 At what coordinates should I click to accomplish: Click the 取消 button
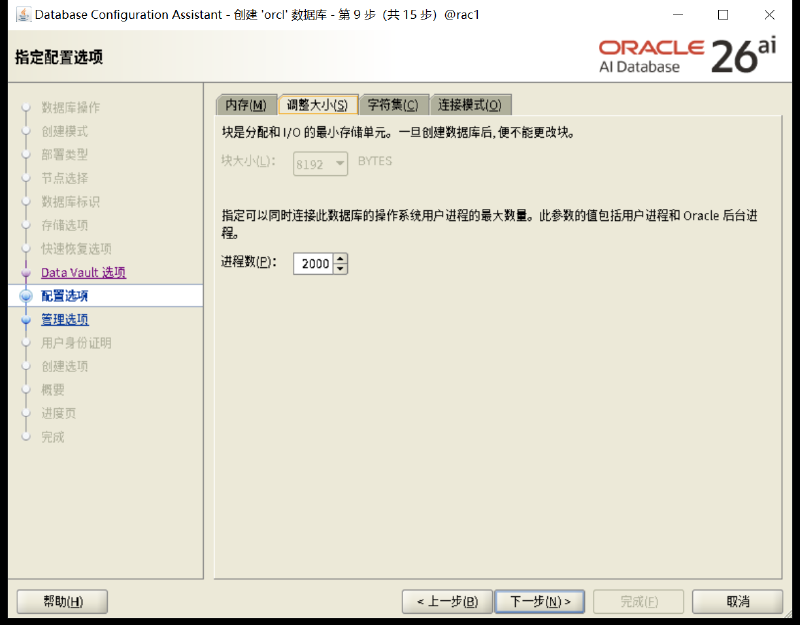point(737,602)
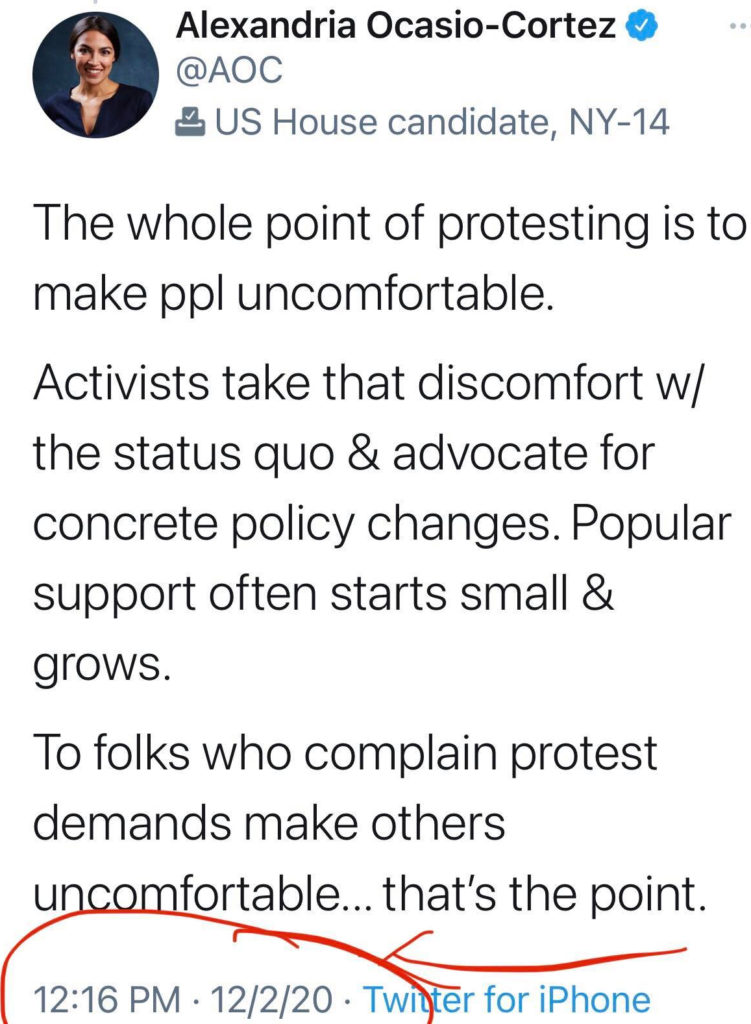Viewport: 751px width, 1024px height.
Task: Click the line 'The whole point of protesting is to'
Action: 389,223
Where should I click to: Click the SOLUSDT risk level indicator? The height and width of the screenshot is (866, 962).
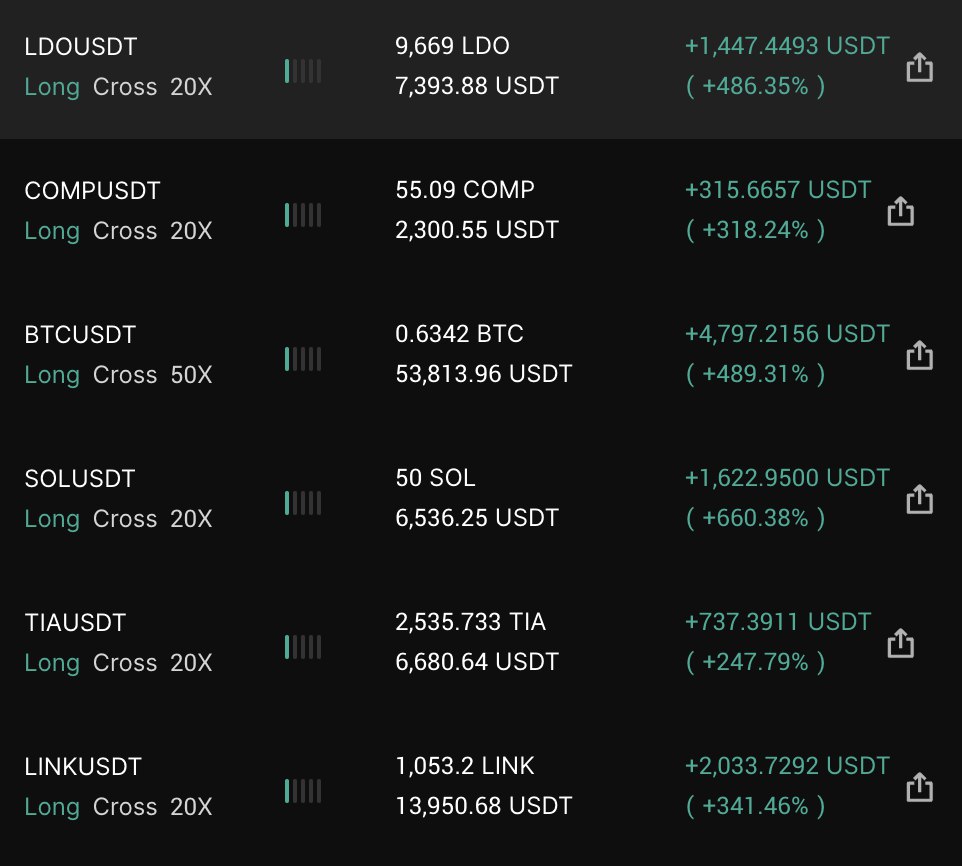303,503
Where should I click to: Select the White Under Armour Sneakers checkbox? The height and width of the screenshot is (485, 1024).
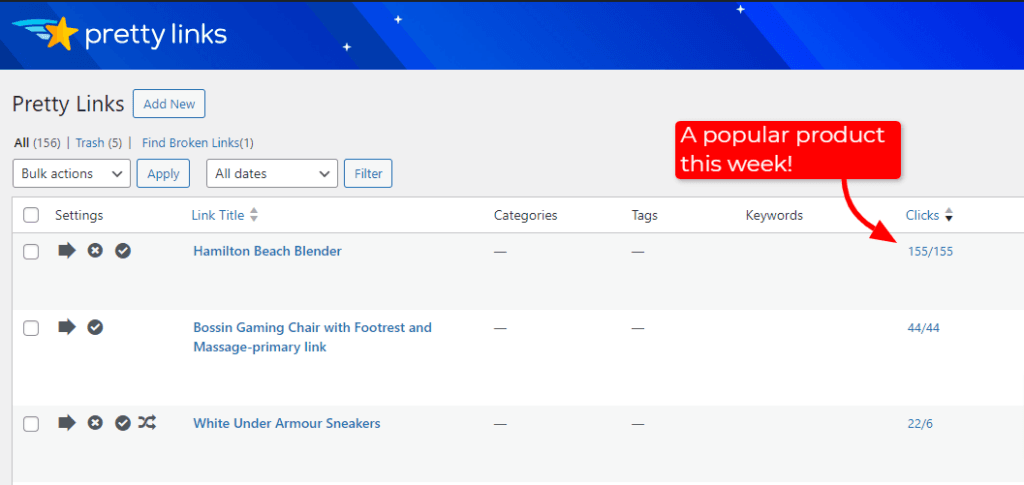31,424
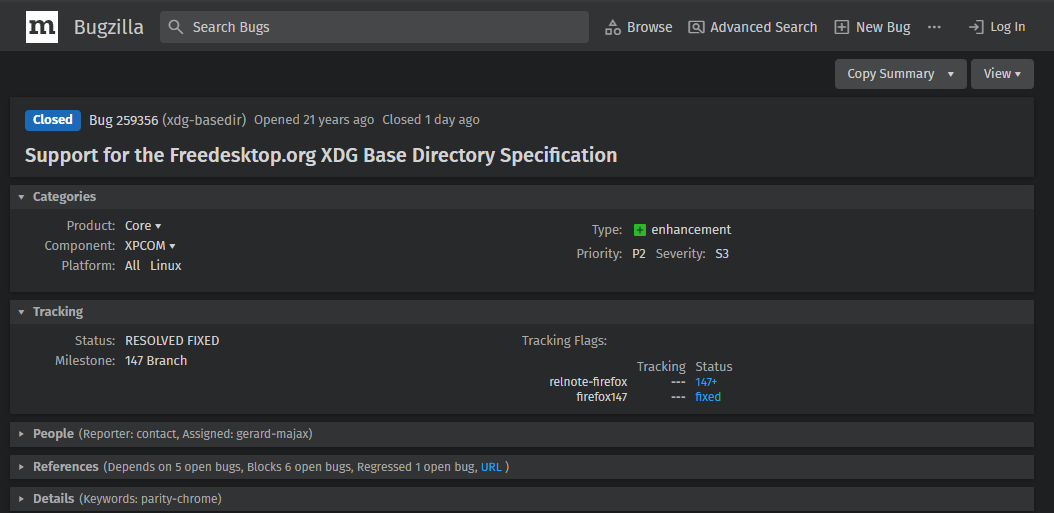Expand the Details section
Screen dimensions: 1054x513
(x=22, y=499)

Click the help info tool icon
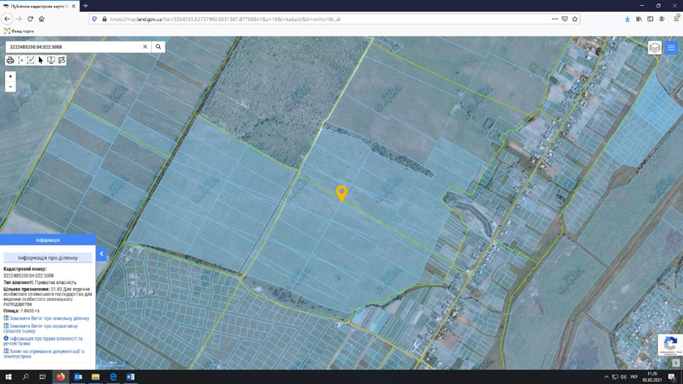(51, 60)
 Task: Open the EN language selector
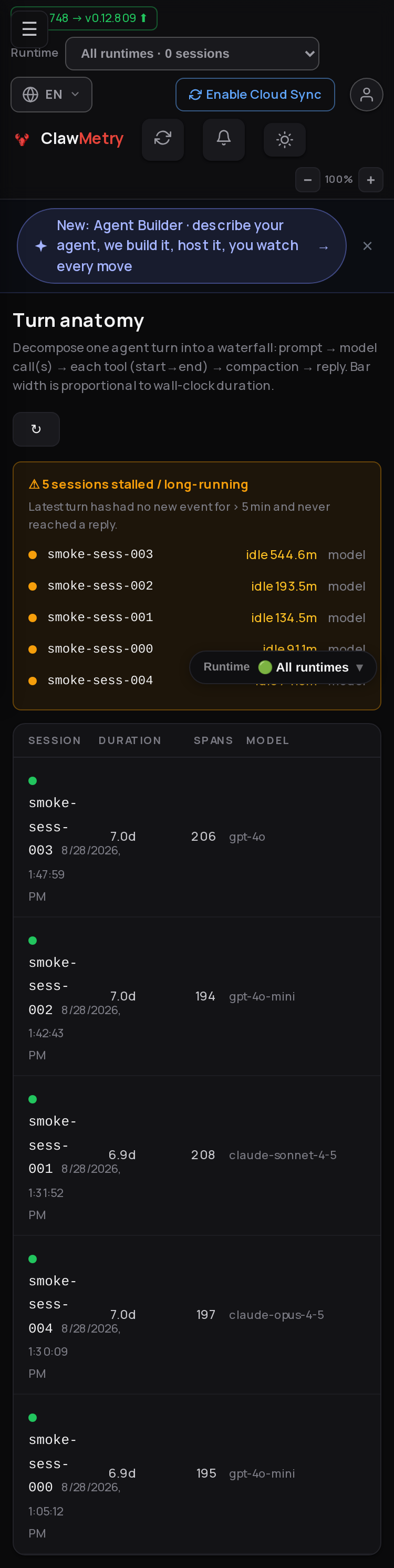point(51,95)
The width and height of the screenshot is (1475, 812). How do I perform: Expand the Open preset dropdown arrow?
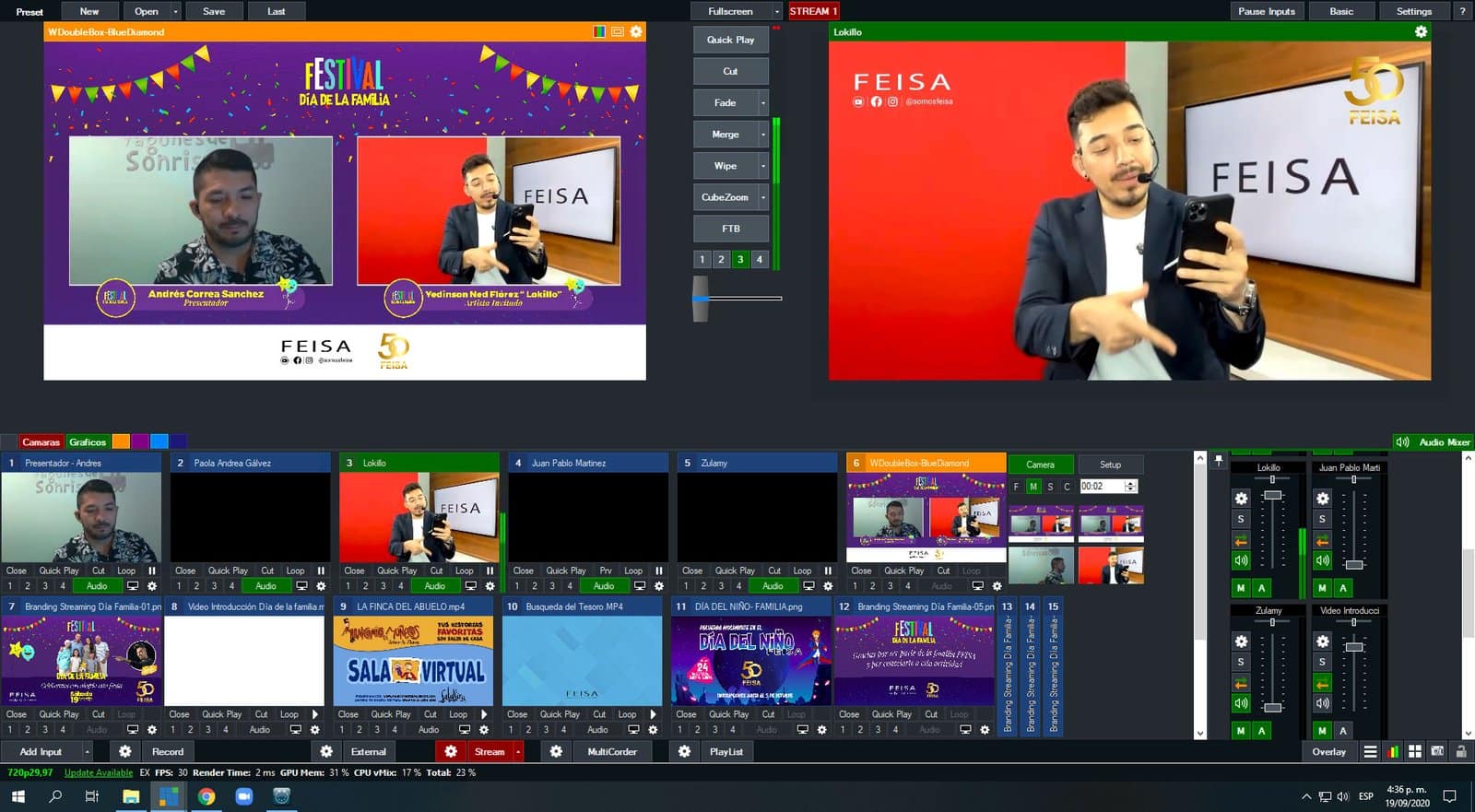tap(175, 12)
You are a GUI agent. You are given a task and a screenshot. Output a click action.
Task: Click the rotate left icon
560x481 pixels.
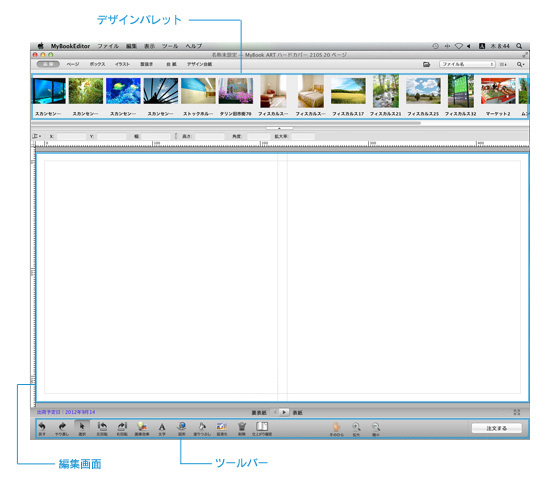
==============================
Your task: Repeat the data exactly, without the pictures.

Answer space:
 At what coordinates should I click to accomplish: Click the 取消 button
point(737,602)
Viewport: 751px width, 1024px height.
Task: Click the line 'The whole point of protesting is to'
Action: 389,223
Where should I click to: Click the SOLUSDT risk level indicator? The height and width of the screenshot is (866, 962).
303,503
Where should I click to: Select the White Under Armour Sneakers checkbox? The height and width of the screenshot is (485, 1024).
31,424
Expand the Details section
Screen dimensions: 1054x513
(x=22, y=499)

Click the help info tool icon
(51, 60)
 Task: Open the EN language selector
point(51,95)
The width and height of the screenshot is (1475, 812). How do I perform: Expand the Open preset dropdown arrow?
tap(175, 12)
You are a GUI agent. You are given a task and a screenshot. Output a click action.
Task: Click the rotate left icon
560x481 pixels.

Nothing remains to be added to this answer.